What you need to do is retype every entry exactly as written.

Data records.
- Opening Delimiter -
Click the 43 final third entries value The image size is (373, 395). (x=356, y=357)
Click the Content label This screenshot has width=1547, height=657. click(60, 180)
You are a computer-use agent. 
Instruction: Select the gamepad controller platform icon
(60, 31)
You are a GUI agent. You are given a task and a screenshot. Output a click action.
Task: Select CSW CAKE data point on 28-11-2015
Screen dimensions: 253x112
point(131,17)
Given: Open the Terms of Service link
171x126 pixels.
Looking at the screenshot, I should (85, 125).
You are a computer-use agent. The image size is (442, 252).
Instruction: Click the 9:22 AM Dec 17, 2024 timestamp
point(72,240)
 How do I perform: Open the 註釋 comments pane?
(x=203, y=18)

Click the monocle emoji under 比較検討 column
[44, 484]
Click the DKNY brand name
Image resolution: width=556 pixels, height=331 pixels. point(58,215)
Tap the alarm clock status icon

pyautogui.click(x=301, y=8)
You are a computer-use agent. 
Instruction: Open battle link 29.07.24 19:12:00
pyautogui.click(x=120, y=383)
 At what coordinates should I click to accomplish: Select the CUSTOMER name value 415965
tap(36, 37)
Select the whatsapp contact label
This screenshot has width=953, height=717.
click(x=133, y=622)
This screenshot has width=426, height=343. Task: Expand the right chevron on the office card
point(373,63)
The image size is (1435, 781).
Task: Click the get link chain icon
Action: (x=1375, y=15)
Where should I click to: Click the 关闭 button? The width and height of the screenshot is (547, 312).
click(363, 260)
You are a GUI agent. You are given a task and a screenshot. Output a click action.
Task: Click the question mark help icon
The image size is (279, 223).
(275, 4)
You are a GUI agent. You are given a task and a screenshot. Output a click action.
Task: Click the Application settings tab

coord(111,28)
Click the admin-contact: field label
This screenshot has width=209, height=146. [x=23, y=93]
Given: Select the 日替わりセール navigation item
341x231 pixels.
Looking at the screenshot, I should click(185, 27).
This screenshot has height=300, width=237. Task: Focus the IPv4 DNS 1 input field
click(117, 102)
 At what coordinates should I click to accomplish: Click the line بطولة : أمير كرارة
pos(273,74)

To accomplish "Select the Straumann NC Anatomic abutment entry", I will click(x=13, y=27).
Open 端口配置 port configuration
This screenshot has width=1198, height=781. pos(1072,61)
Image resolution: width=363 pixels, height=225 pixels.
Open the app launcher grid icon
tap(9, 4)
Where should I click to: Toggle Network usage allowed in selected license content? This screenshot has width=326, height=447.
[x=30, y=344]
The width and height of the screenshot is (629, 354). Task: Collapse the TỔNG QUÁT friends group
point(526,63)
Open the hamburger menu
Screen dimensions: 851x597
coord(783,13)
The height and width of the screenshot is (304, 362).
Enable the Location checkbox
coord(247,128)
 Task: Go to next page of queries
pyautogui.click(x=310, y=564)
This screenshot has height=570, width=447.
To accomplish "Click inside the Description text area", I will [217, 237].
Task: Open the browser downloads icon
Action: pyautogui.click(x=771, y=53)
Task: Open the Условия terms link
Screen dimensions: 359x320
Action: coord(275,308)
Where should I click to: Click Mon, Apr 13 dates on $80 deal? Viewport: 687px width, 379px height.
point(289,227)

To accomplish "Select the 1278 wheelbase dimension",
- Closing Delimiter -
Result of this exercise.
Click the 43 final third entries value The image size is (373, 395). (x=356, y=357)
Click the Content label This screenshot has width=1547, height=657. click(60, 180)
You are a computer-use agent. 
Instruction: Select the gamepad controller platform icon
(60, 31)
You are a GUI agent. You are given a task and a screenshot. Output a click action.
Task: Select CSW CAKE data point on 28-11-2015
Screen dimensions: 253x112
point(131,17)
Given: Open the Terms of Service link
171x126 pixels.
Looking at the screenshot, I should (85, 125).
You are a computer-use agent. The image size is (442, 252).
Instruction: Click the 9:22 AM Dec 17, 2024 timestamp
point(72,240)
 How do I perform: Open the 註釋 comments pane?
(x=203, y=18)

Click the monocle emoji under 比較検討 column
[44, 484]
Click the DKNY brand name
Image resolution: width=556 pixels, height=331 pixels. point(58,215)
Tap the alarm clock status icon

pyautogui.click(x=301, y=8)
You are a computer-use agent. 
Instruction: Open battle link 29.07.24 19:12:00
pyautogui.click(x=120, y=383)
 At what coordinates should I click to accomplish: Select the CUSTOMER name value 415965
tap(36, 37)
Select the whatsapp contact label
This screenshot has width=953, height=717.
click(x=133, y=622)
This screenshot has width=426, height=343. Task: Expand the right chevron on the office card
point(373,63)
The image size is (1435, 781).
Task: Click the get link chain icon
Action: (x=1375, y=15)
Where should I click to: Click the 关闭 button? The width and height of the screenshot is (547, 312).
click(363, 260)
You are a GUI agent. You are given a task and a screenshot. Output a click action.
Task: Click the question mark help icon
The image size is (279, 223).
(275, 4)
You are a GUI agent. You are given a task and a screenshot. Output a click action.
Task: Click the Application settings tab

coord(111,28)
Click the admin-contact: field label
This screenshot has width=209, height=146. [x=23, y=93]
Given: Select the 日替わりセール navigation item
341x231 pixels.
Looking at the screenshot, I should click(185, 27).
This screenshot has height=300, width=237. Task: Focus the IPv4 DNS 1 input field
click(117, 102)
 At what coordinates should I click to accomplish: Click the line بطولة : أمير كرارة
pos(273,74)

To accomplish "Select the Straumann NC Anatomic abutment entry", I will click(x=13, y=27).
Open 端口配置 port configuration
This screenshot has width=1198, height=781. pos(1072,61)
Image resolution: width=363 pixels, height=225 pixels.
Open the app launcher grid icon
tap(9, 4)
Where should I click to: Toggle Network usage allowed in selected license content? This screenshot has width=326, height=447.
[x=30, y=344]
The width and height of the screenshot is (629, 354). Task: Collapse the TỔNG QUÁT friends group
point(526,63)
Open the hamburger menu
Screen dimensions: 851x597
coord(783,13)
The height and width of the screenshot is (304, 362).
Enable the Location checkbox
coord(247,128)
 Task: Go to next page of queries
pyautogui.click(x=310, y=564)
This screenshot has height=570, width=447.
To accomplish "Click inside the Description text area", I will [217, 237].
Task: Open the browser downloads icon
Action: pyautogui.click(x=771, y=53)
Task: Open the Условия terms link
Screen dimensions: 359x320
Action: coord(275,308)
Where should I click to: Click Mon, Apr 13 dates on $80 deal? Viewport: 687px width, 379px height.
point(289,227)

To accomplish "Select the 1278 wheelbase dimension",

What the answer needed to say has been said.